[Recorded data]
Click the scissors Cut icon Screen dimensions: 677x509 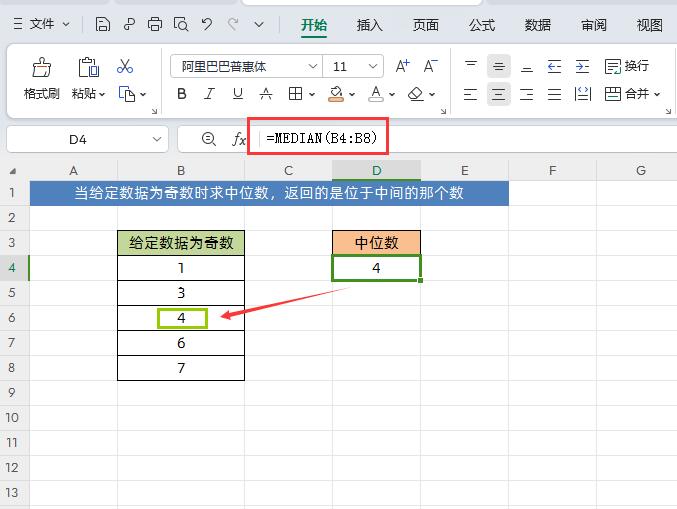pos(125,66)
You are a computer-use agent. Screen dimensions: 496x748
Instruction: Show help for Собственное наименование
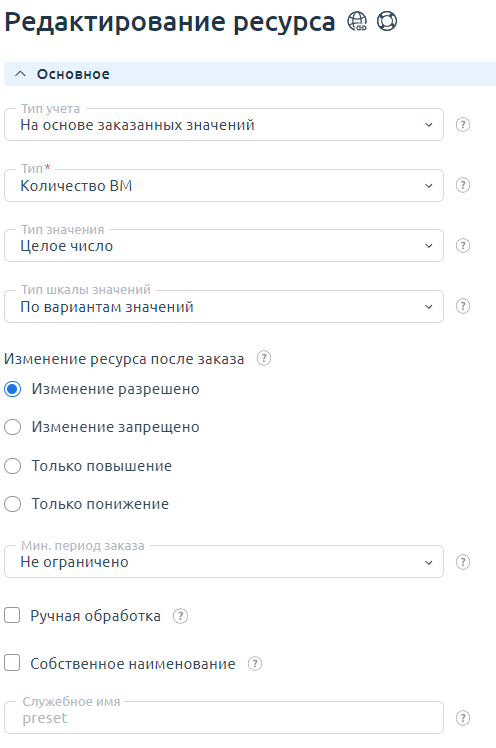pyautogui.click(x=255, y=664)
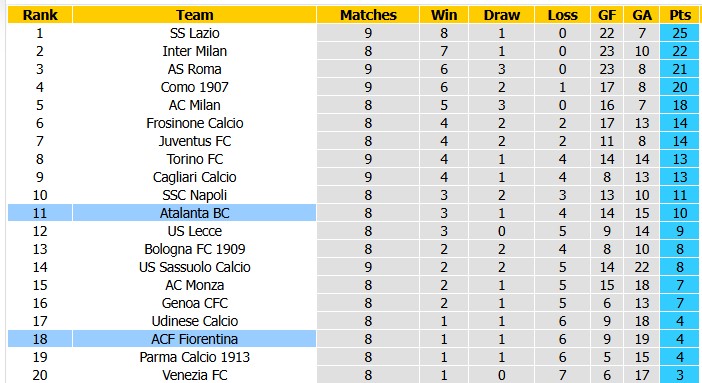Click the Win column header
The width and height of the screenshot is (702, 383).
point(444,15)
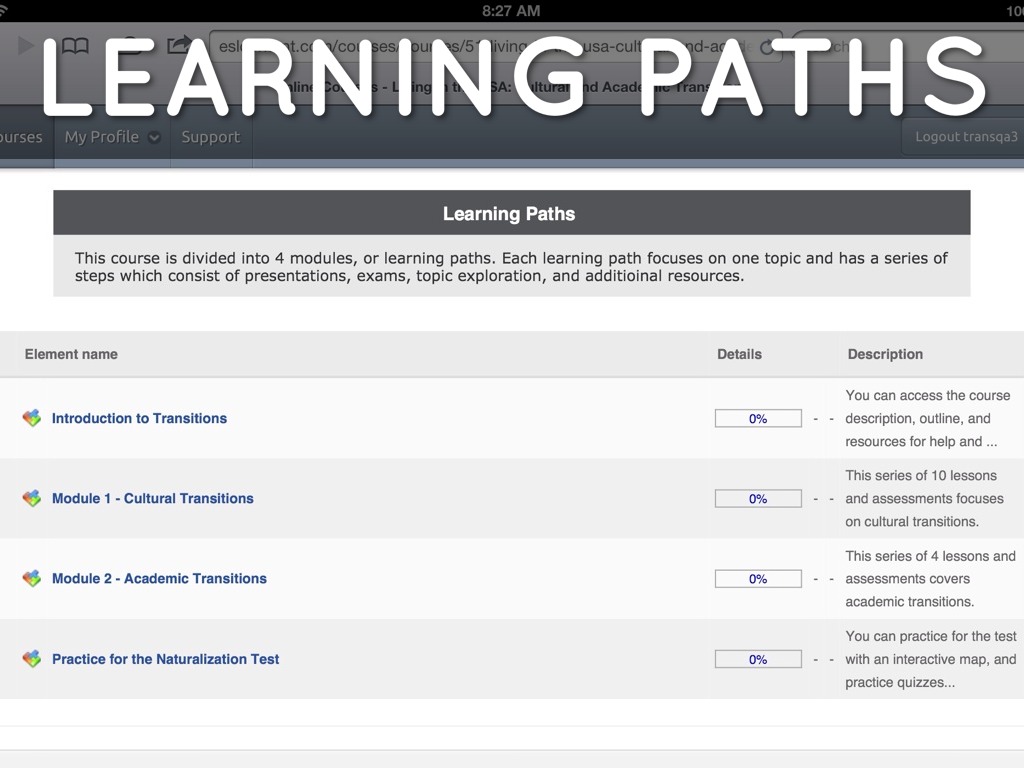Click the Naturalization Test practice icon

(32, 659)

• _GIVEN TASK_: Please reproduce the lines of the items verbatim, from the line containing "You are a computer-use" through the line containing "point(444,15)", both included. Omit the pictures.

• _SOLUTION FOR THIS PROBLEM_:
You are a computer-use agent. Screen dimensions: 496x748
Instruction: Show help for Собственное наименование
pyautogui.click(x=255, y=664)
Click the Win column header
The width and height of the screenshot is (702, 383).
point(444,15)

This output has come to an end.